Seismic modelling studies of outcrop analogues have proven a powerful method to provide a link between geology as observed at outcrop, and the interpretation of subsurface geology from seismic data. Seismic imaging of fault zones is inherently challenging, as they may be associated with steep dips, narrow zones of heterogeneously deformed rocks, and complex geometries at the limit of seismic resolution. We here investigate how along-strike variations in fault geometry and structural style are imaged in reflection seismic images, based on seismic modelling of well-exposed outcrops of the Maghlaq Fault hosted in the Miocene-Oligocene carbonate rocks in Malta. Using two-dimensional seismic modelling, selected structural cross-sections have been modelled, focusing on variations in fault- and hangingwall bed geometries, and dominant seismic signal frequency. The seismic models show great variability in resolution and, thus, level of resolved geologic detail.
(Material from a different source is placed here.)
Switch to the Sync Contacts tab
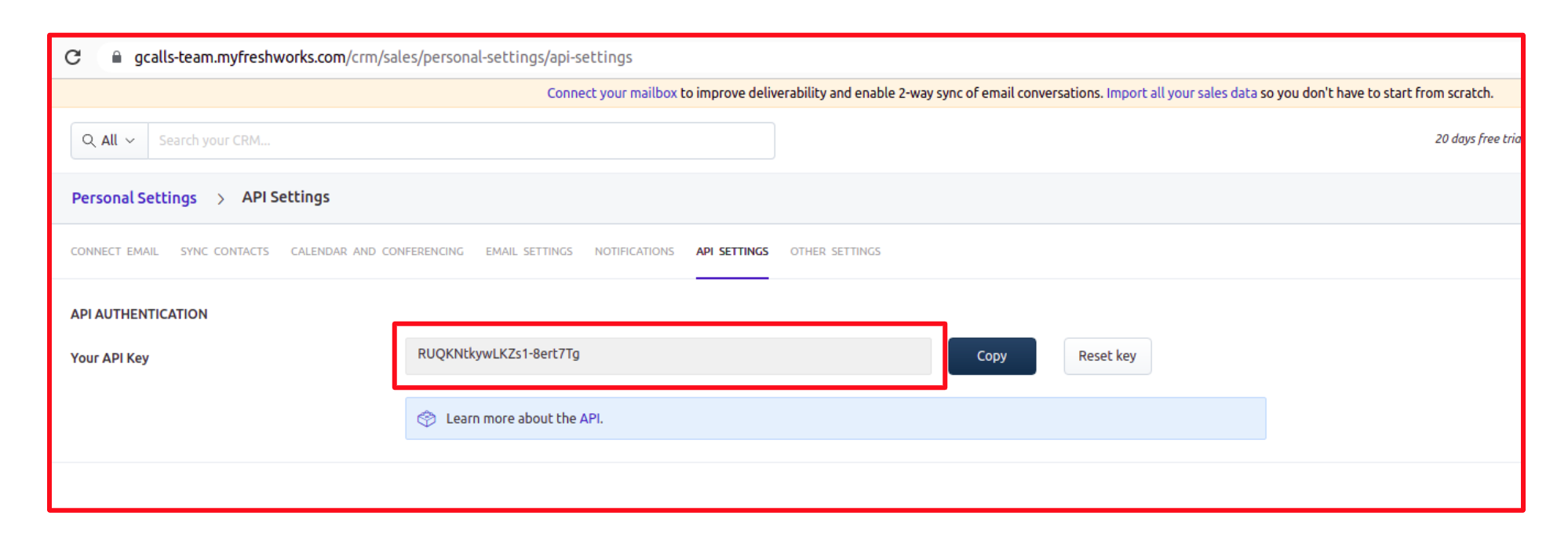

The modelled seismic images show that, for all signal frequencies, the fault itself is not imaged, but is manifested by terminations of footwall reflections as well as fault-related strain in the form of drag folding of hangingwall beds, in addition to fault-proximal seismic imaging artefacts. Rotated and ‘drag-folded’ hangingwall beds along the fault produces a high-amplitude fault parallel reflection bundle in the immediate hangingwall of the fault. The illumination issues that dominate in low dominant frequency seismic models are less prevalent in the higher-resolution, higher dominant frequency models. The results of this outcrop-to-seismic study offer insight to the relationship between faults and seismic images, which may improve our ability to accurately interpret faults in the subsurface form reflection seismic data.